Question

How do you find the derivative of $\dfrac{1}{{\sin x}}$ ?

Answer 1

Hint: We have to find the differentiation of the function $\dfrac{1}{{\sin x}}$. Take 1 as the first function and $\sin x$ as the second function and differentiate by using the quotient rule. The rule which is to be used to solve this question is –
$\dfrac{{dy}}{{dx}}\left( {\dfrac{{f\left( x \right)}}{{g\left( x \right)}}} \right) = \dfrac{{g\left( x \right)f'\left( x \right) - f\left( x \right)g'\left( x \right)}}{{{{\left( {g\left( x \right)} \right)}^2}}}$
where, $f\left( x \right)$ is the first function and $g\left( x \right)$ is the second function.

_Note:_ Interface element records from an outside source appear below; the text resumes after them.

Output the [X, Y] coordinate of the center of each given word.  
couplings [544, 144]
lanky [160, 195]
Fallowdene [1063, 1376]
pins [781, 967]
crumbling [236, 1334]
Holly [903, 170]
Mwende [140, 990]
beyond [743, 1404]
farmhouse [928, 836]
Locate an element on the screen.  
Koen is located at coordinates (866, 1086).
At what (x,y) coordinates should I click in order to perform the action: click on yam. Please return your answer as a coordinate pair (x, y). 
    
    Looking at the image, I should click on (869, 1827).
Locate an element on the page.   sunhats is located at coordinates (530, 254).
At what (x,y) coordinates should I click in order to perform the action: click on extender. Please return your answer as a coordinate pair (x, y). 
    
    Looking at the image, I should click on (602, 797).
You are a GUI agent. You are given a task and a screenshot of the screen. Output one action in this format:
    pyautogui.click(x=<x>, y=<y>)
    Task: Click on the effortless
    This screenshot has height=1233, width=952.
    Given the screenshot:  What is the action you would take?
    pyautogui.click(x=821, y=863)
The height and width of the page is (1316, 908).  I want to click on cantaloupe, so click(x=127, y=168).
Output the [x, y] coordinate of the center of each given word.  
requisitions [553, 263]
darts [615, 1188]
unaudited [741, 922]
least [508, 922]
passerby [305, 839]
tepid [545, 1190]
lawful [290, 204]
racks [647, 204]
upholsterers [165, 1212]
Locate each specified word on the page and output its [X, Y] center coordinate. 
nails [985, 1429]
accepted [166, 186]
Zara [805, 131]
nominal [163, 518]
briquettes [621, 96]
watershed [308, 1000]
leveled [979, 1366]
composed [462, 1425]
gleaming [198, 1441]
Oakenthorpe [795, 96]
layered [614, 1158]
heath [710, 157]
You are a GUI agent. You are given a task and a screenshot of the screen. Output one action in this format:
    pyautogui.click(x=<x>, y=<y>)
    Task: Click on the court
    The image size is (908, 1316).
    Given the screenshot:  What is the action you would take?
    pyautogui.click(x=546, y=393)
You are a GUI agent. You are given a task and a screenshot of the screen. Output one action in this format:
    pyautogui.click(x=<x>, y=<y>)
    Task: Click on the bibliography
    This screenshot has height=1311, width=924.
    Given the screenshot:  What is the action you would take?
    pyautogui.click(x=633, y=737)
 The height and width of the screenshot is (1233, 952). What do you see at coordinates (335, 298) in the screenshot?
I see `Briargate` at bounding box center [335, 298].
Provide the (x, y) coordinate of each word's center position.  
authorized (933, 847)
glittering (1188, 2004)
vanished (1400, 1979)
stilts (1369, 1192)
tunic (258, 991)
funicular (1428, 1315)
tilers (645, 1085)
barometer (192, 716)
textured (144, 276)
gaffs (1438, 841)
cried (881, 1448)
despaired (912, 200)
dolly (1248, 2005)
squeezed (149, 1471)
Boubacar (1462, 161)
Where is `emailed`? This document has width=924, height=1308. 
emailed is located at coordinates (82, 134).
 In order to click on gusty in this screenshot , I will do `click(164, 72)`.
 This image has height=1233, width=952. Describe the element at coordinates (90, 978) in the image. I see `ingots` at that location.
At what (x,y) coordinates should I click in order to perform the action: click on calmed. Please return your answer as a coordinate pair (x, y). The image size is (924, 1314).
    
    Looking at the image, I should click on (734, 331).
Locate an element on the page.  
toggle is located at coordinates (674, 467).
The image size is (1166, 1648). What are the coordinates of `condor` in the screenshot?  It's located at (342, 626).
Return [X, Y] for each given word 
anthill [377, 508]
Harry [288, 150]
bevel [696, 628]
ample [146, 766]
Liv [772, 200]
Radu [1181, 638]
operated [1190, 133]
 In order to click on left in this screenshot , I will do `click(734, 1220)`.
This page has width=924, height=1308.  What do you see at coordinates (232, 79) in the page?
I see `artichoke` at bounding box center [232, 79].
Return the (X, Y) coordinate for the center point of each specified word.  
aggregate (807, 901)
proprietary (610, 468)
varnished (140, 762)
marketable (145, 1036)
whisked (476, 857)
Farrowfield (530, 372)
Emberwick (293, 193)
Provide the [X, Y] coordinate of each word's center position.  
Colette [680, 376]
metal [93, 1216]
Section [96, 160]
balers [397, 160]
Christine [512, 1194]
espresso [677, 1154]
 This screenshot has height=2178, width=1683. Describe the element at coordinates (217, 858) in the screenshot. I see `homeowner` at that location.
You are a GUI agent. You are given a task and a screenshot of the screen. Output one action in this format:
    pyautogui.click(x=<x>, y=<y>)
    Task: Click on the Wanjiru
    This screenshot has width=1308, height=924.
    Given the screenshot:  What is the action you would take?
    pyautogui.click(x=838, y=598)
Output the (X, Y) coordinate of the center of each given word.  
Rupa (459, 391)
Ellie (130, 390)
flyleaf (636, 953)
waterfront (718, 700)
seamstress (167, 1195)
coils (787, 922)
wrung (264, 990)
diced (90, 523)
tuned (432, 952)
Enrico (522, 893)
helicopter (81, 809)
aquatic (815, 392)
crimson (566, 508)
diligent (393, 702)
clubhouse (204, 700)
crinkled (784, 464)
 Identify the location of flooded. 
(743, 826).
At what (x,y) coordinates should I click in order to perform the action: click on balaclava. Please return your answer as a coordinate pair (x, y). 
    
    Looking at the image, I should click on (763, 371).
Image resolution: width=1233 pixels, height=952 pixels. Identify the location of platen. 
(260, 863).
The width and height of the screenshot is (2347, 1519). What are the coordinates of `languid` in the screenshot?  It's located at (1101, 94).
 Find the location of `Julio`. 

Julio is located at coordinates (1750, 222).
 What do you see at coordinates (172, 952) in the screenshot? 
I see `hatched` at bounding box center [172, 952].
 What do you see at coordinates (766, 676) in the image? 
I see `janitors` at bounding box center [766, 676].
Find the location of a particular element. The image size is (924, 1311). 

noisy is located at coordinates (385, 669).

Complete Step by Step Solution:
From the question, we are given with the function $\dfrac{1}{{\sin x}}$. In this function we can clearly see that this function is of the two differentiable functions. So, we can use the quotient rule of differentiation to solve this question.
In calculus, the quotient rule can be defined as the method for finding the differentiation of that function which is the ratio of two differentiable functions. Let $y = \dfrac{{f\left( x \right)}}{{g\left( x \right)}}$ , where both the functions $f$ and $g$ are differentiable and $g\left( x \right) \ne 0$. Then, by using the quotient rule the derivative of $y$ function can be done as –
$\dfrac{{dy}}{{dx}} = \dfrac{{g\left( x \right)f'\left( x \right) - f\left( x \right)g'\left( x \right)}}{{{{\left( {g\left( x \right)} \right)}^2}}} \cdots \left( 1 \right)$
So, we have the function $\dfrac{1}{{\sin x}}$ .
Therefore, let $y = \dfrac{1}{{\sin x}}$ , $f\left( x \right) = 1$ and $g\left( x \right) = \sin x$
Putting the values of $y,f\left( x \right)$ and $g\left( x \right)$ from the above in the equation (1), we get –
$ \Rightarrow \dfrac{d}{{dx}}\left( {\dfrac{1}{{\sin x}}} \right) = \dfrac{{\sin x\dfrac{d}{{dx}}\left( 1 \right) - 1\dfrac{d}{{dx}}\left( {\sin x} \right)}}{{{{\left( {\sin x} \right)}^2}}}$
We know that the differentiation of any constant value is always 0, so, doing differentiation of 1, which is constant in the above equation, we get –
$ \Rightarrow \dfrac{d}{{dx}}\left( {\dfrac{1}{{\sin x}}} \right) = \dfrac{{\sin x \times 0 - \dfrac{d}{{dx}}\left( {\sin x} \right)}}{{{{\sin }^2}x}}$
We also know that the differentiation of $\sin x$ with respect to $x$ is $\cos x$ . So, doing the differentiation of $\sin x$ with respect to $x$ in the above equation, we get –
$ \Rightarrow \dfrac{d}{{dx}}\left( {\dfrac{1}{{\sin x}}} \right) = - \dfrac{{\cos x}}{{{{\sin }^2}x}}$
The above differentiation of the function $\dfrac{1}{{\sin x}}$ can also be simplified, so that it becomes easy. Therefore, it can also be written as –
$ \Rightarrow \dfrac{d}{{dx}}\left( {\dfrac{1}{{\sin x}}} \right) = - \dfrac{{\cos x}}{{\sin x}} \times \dfrac{1}{{\sin x}}$
Now, we know that the ratio of $\cos x$ and $\sin x$ is known as $\cot x$ which is opposite of $\tan x$ and the inverse of $\sin x$ is known as $\cos ecx$. So, using these to simplify the differentiation, we get –
$ \Rightarrow \dfrac{d}{{dx}}\left( {\dfrac{1}{{\sin x}}} \right) = - \cot \left( x \right)\cos ec\left( x \right)$

Hence, $ - \cot \left( x \right)\cos ec\left( x \right)$ is the required derivative of the function $\dfrac{1}{{\sin x}}$.

Note:
The function given in the question, $\dfrac{1}{{\sin x}}$ ,can also be written as $\cos ecx$ as it is the inverse of $\sin x$ and then, we can directly get our answer without using the quotient rule which is $ - \cot \left( x \right)\cos ec\left( x \right)$ as this is the differentiation of $\cos ecx$.
Always try to simplify your answer as much as you can because it gives the good impression on your answer.